Some testsuite updating is needed. In many cases it is just because the
optimizations are now happening earlier.
There are however few testusite failures I have torubles to deal with:
./testsuite/gcc/gcc.sum:FAIL: gcc.dg/tree-ssa/pr21559.c scan-tree-dump-times 
vrp1 "Threaded jump" 3
./testsuite/gcc/gcc.sum:FAIL: gcc.dg/tree-ssa/ssa-dom-thread-2.c 
scan-tree-dump-times vrp1 "Jumps threaded: 1" 1
./testsuite/gcc/gcc.sum:FAIL: gcc.dg/vect/O3-slp-reduc-10.c 
scan-tree-dump-times vect "vectorized 1 loops" 2
./testsuite/g++/g++.sum:FAIL: g++.dg/tree-ssa/pr18178.C -std=gnu++98  
scan-tree-dump-times vrp1 "if " 1
./testsuite/g++/g++.sum:FAIL: g++.dg/tree-ssa/pr18178.C -std=gnu++11  
scan-tree-dump-times vrp1 "if " 1

This is mostly about VRP losing its ability to thread some jumps from the
duplicated loop header out of the loop across the loopback edge.  This seems to
be due to loop updating logic.  Do we care about these?

Honza

Index: tree-ssa-threadupdate.c
===================================================================
*** tree-ssa-threadupdate.c     (revision 192123)

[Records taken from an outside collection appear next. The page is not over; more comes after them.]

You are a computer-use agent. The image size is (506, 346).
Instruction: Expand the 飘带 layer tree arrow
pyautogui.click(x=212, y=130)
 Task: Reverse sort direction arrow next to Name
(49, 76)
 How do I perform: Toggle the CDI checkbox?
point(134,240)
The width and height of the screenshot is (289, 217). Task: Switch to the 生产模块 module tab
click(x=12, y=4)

--- tree-ssa-threadupdate.c     (working copy)
*************** static bool
*** 846,854 ****
  def_split_header_continue_p (const_basic_block bb, const void *data)
  {
    const_basic_block new_header = (const_basic_block) data;
!   return (bb != new_header
!         && (loop_depth (bb->loop_father)
!             >= loop_depth (new_header->loop_father)));
  }
  
  /* Thread jumps through the header of LOOP.  Returns true if cfg changes.
--- 846,860 ----
  def_split_header_continue_p (const_basic_block bb, const void *data)
  {
    const_basic_block new_header = (const_basic_block) data;
!   const struct loop *l;
! 
!   if (bb == new_header
!       || loop_depth (bb->loop_father) < loop_depth (new_header->loop_father))
!     return false;
!   for (l = bb->loop_father; l; l = loop_outer (l))

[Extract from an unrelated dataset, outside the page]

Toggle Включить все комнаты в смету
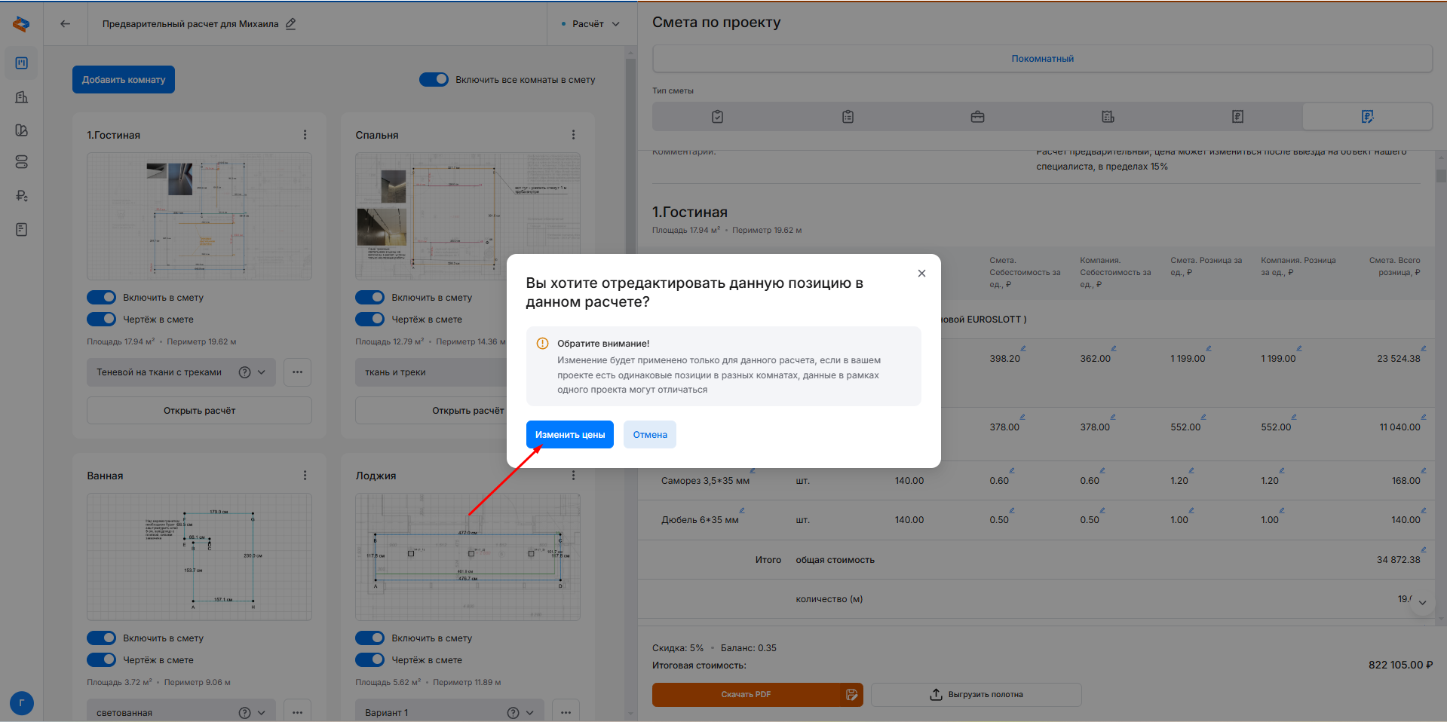1447x722 pixels. click(x=434, y=80)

!     if (l == new_header->loop_father)
!       return true;
!   return false;
  }
  
  /* Thread jumps through the header of LOOP.  Returns true if cfg changes.

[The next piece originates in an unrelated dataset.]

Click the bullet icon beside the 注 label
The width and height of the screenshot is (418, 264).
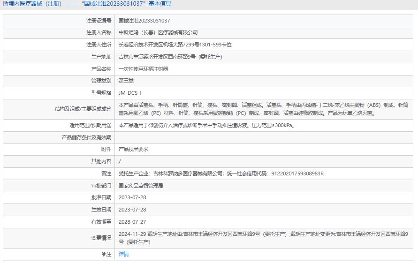104,254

Index: testsuite/gcc.dg/unroll_2.c
===================================================================
*** testsuite/gcc.dg/unroll_2.c (revision 192123)
--- testsuite/gcc.dg/unroll_2.c (working copy)
***************
*** 1,5 ****
  /* { dg-do compile  { target i?86-*-linux* x86_64-*-linux* } } */
! /* { dg-options "-O2 -fdump-rtl-loop2_unroll -fno-peel-loops 
-fdisable-tree-cunroll=foo -fdisable-tree-cunrolli=foo 
-fenable-rtl-loop2_unroll" } */
  
  unsigned a[100], b[100];
  inline void bar()
--- 1,5 ----
  /* { dg-do compile  { target i?86-*-linux* x86_64-*-linux* } } */
! /* { dg-options "-O2 -fdump-rtl-loop2_unroll -fno-peel-loops 
-fdisable-tree-cunroll=foo -fdisable-tree-cunrolli=foo 
-fenable-rtl-loop2_unroll -fno-tree-dominator-opts" } */
  
  unsigned a[100], b[100];
  inline void bar()
Index: testsuite/gcc.dg/unroll_3.c
===================================================================
*** testsuite/gcc.dg/unroll_3.c (revision 192123)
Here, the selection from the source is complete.